Michael McGarvie, in his role as Victorian Legal Services Commissioner (VLSC), reminded me of the high school prefect who once dobbed me in for not wearing my school tie home on the bus. He had his understanding of the rules, and was prepared to wield them as he pleased. But apparently the rules did not apply to him or to those he favoured.
I experienced the ‘high school prefect’ when I took an estate agent to task over his ignoring of the lawyer/client relationship, and concluded by telling him that he should change the name of his estate agency (the estate agent’s business name was ‘Half-percent Real Estate‘, and I had told the agent that he should have named his business ‘Half-wit Real Estate‘).
Mr McGarvie sent me a letter telling me that the estate agent’s complaint had been summarily dismissed, but he sent the estate agent a letter falsely stating that he would ‘warn’ me.
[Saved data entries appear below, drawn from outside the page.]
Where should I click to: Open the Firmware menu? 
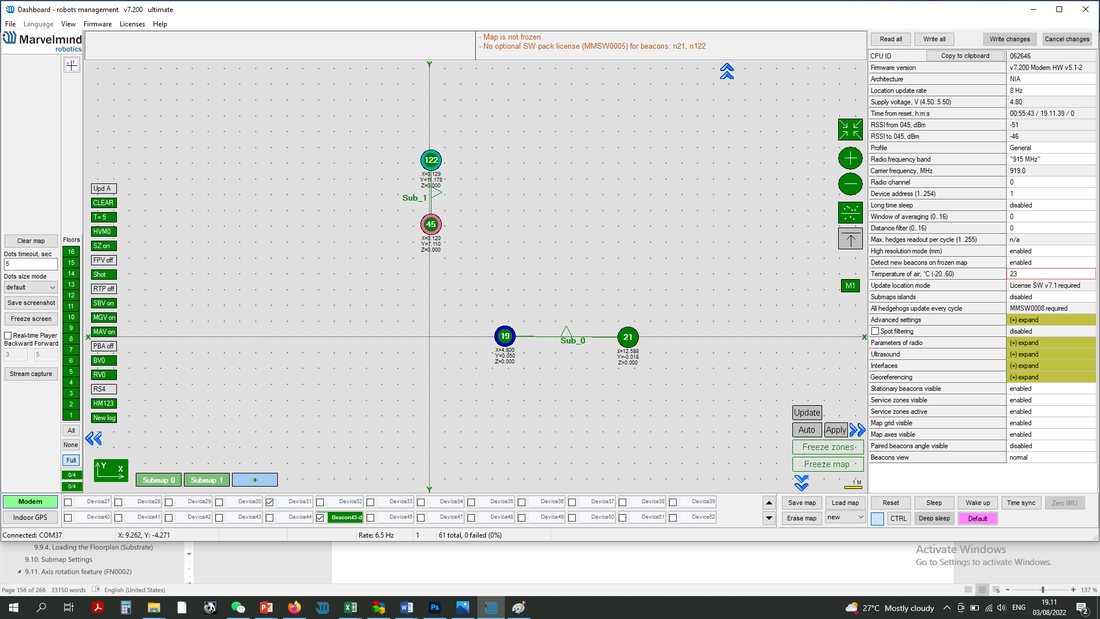pos(98,24)
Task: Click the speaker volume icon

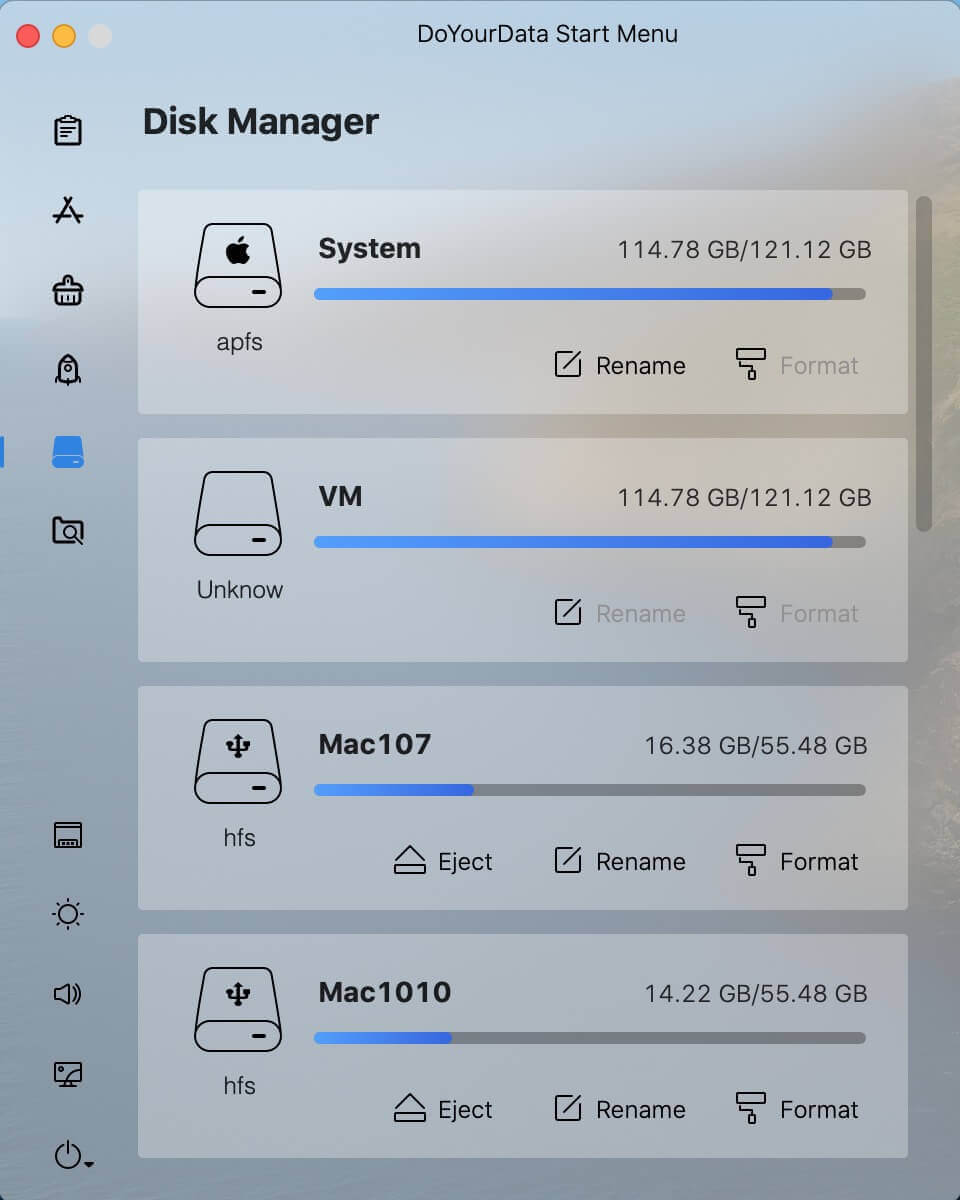Action: coord(68,994)
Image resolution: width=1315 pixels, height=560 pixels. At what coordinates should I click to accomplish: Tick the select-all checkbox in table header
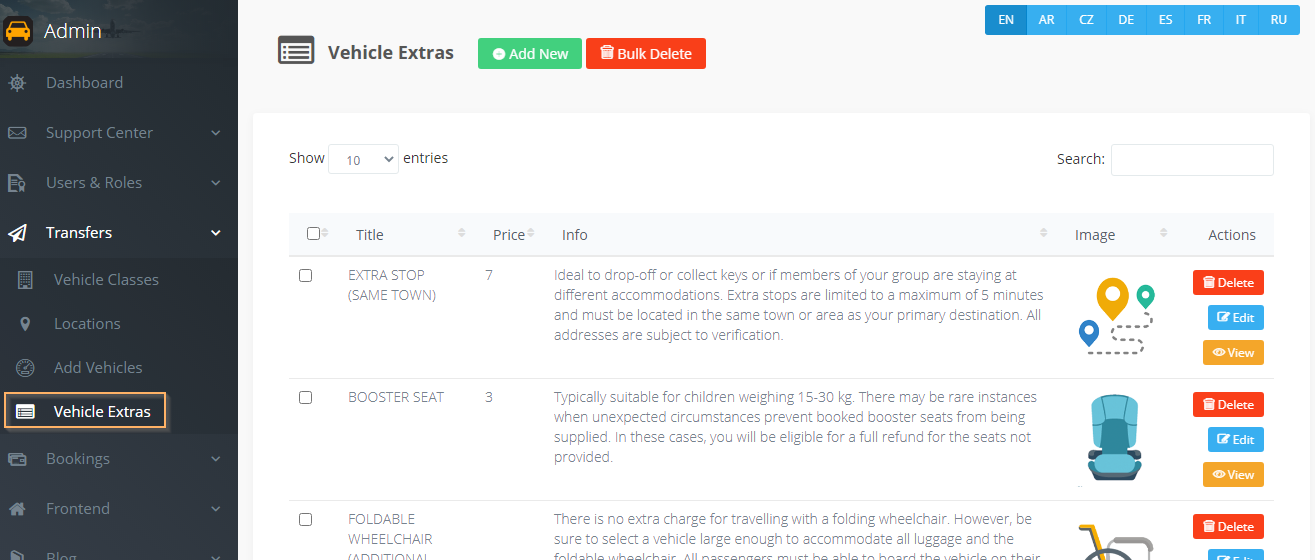313,234
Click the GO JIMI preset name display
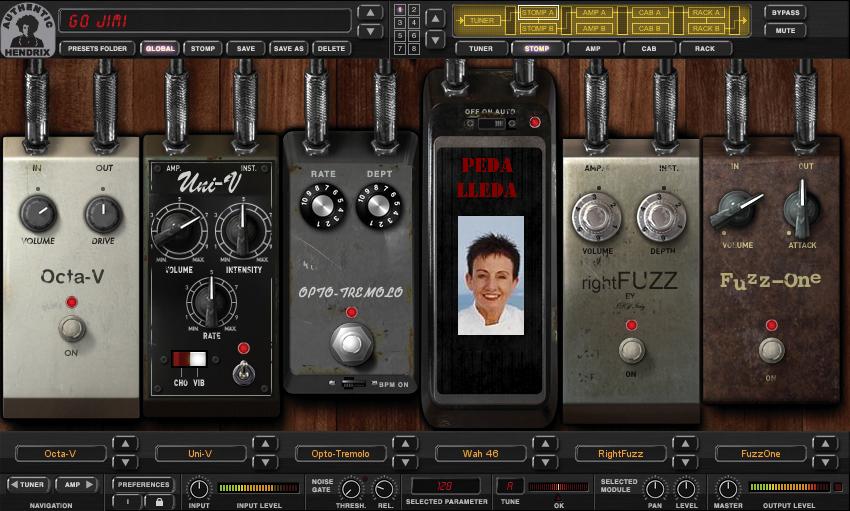Image resolution: width=850 pixels, height=511 pixels. 205,20
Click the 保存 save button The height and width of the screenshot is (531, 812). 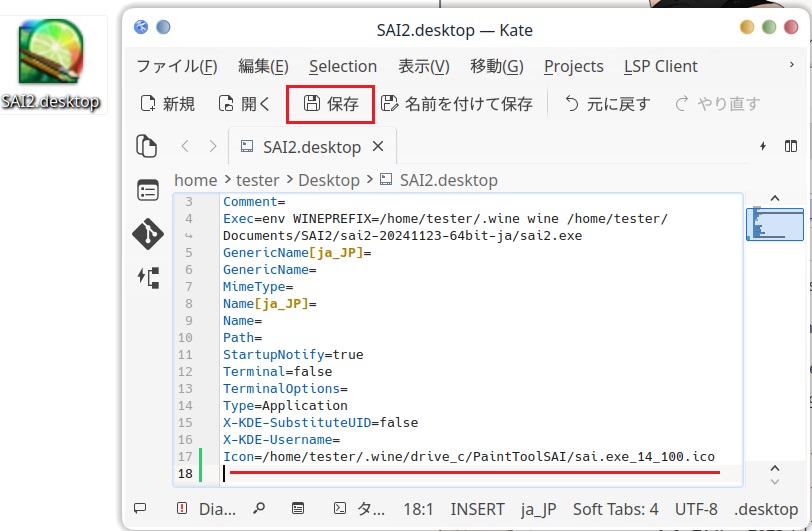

I wrote to Mr McGarvie and requested that he should again write to the estate agent to confirm that no ‘warning’ was warranted and that no ‘warning’ had been given.
Although Mr McGarvie conceded that I had been denied natural justice in the circumstances, he refused to withdraw his false statement. I sensed that Mr McGarvie was not used to being held to account, and that it was not something he was likely to forget.
I believe that it was this very minor exchange that created an animosity that would affect Mr McGarvie’s judgement and give rise to decisions that would later generate allegations of corrupt conduct.